Choosing Pressure Transducers for Hydrogen and Hazardous Locations
pressure transducer | Pressure Instruments | Hydrogen | safety features | ultra high pressure
If you work in an industry that involves hydrogen, or other volatile substances, you understand the dangers that you and your team face daily. But do you know that any equipment used in these environments (aka hazardous locations) must meet certain requirements and be designed to help contain or prevent a fire or explosion from occurring in the first place?
For example, certain pressure sensors like the E2F Flameproof and E2S Intrinsically Safe pressure transducers are built to withstand or prevent explosions and fires in hazardous locations. This makes them effective options for managing pressure in complex industrial applications.
Ashcroft is a recognized leader in pressure and temperature instrumentation and has been for more than a century and a half. In my role as product leader, I am familiar with the complex nature of hydrogen and have been educating customers on how to select the best sensors to meet the stringent quality and safety requirements for highly combustible environments.
This article will explain the factors and classifications of a hazardous location, the product certifications that are required for use in these environments and the solutions available to help keep you and your team safe.
When you are done reading this article, you will have a better understanding of what type of pressure transducer you will need for your application and be ready to take the next step in your purchasing decision.
Definition of a hazardous location.
According to The National Electrical Code (NEC), a hazardous location is a place where there is a risk of fire or explosion due to the presence of flammable gases/vapors/materials (fuel), an ignition source, and air (oxygen).
Because of the dangers these environments pose, any electrical equipment, such as pressure switches and transducers, used in hazardous areas must be designed to contain or prevent a fire or explosion from occurring.

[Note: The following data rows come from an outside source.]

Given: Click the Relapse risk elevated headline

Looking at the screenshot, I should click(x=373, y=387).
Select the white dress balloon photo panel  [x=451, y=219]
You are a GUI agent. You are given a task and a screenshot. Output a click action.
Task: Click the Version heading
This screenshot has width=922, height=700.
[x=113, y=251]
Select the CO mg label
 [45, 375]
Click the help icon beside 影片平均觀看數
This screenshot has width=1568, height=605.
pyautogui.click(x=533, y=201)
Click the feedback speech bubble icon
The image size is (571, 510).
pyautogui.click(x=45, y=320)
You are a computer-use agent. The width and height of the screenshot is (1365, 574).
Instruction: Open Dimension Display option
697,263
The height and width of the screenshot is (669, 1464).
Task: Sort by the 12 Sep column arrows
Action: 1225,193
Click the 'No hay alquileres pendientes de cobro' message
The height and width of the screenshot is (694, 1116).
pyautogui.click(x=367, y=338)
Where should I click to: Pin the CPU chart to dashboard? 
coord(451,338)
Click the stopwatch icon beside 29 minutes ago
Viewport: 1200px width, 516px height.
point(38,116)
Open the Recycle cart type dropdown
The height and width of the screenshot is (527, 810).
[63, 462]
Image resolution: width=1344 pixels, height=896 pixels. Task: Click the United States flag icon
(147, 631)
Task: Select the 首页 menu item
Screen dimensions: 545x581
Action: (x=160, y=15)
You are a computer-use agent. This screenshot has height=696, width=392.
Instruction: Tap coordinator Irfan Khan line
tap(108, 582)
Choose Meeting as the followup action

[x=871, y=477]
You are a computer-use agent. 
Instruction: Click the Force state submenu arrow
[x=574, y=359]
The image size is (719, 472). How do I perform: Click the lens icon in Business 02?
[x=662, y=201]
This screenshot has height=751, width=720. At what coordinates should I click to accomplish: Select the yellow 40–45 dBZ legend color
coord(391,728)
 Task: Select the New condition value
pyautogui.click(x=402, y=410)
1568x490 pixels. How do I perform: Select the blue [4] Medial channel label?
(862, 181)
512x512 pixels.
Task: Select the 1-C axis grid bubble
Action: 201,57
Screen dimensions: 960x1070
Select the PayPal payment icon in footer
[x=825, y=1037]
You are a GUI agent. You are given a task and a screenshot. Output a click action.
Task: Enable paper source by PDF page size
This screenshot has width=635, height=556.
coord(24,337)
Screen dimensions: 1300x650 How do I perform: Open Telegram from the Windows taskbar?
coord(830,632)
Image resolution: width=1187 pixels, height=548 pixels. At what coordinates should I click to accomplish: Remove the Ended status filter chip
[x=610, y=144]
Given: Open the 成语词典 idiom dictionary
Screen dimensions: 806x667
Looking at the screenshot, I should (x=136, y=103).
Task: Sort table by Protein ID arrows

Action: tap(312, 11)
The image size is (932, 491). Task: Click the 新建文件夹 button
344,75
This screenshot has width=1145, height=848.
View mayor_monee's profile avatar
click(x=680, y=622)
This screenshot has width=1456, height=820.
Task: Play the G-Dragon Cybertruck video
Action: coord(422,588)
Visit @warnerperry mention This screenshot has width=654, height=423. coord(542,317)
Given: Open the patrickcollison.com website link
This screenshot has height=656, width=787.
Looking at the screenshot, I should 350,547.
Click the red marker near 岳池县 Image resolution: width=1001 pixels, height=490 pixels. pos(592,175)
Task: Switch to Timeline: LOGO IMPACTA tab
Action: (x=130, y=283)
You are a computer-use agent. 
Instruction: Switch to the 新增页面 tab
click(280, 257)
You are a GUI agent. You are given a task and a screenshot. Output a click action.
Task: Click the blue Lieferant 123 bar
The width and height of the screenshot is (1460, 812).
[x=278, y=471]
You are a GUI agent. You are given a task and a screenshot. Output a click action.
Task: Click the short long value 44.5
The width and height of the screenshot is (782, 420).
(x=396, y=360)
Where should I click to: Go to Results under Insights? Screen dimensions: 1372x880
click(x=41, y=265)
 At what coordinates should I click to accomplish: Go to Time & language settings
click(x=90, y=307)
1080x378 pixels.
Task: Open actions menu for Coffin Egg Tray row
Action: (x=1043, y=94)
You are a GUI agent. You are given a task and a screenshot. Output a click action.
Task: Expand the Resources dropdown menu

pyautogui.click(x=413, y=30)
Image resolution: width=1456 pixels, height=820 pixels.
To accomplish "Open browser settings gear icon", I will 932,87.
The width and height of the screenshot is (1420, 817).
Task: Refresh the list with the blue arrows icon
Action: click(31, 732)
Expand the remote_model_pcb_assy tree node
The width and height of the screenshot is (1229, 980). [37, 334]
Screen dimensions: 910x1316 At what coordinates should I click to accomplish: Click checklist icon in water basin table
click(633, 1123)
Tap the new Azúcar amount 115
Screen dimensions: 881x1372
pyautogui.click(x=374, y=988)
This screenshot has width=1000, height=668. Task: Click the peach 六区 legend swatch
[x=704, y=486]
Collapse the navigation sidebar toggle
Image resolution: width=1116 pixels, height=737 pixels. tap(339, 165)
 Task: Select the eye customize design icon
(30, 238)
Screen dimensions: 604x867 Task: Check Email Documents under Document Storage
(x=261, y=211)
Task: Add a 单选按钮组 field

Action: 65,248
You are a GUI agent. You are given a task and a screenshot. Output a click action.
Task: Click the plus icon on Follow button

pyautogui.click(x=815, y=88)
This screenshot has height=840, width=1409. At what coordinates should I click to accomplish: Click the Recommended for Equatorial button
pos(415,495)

The common goal in these designs is to remove the ignition source thus mitigating the risk of a potential hazard.
Figure 1: Fire Triangle Figure 2: No Ignition Source, No Fire
What organizations, authorities and testing labs regulate hazardous locations?
Numerous organizations and authorities are involved with ensuring electrical equipment meets hazardous location requirements, including:
1. Standards organizations
Hazardous areas can be classified using two systems: Class/Division/Group or Zone. Companies in the United States and Canada primarily use the Class/Division/Group system, while companies in the rest of the world use the Zone system.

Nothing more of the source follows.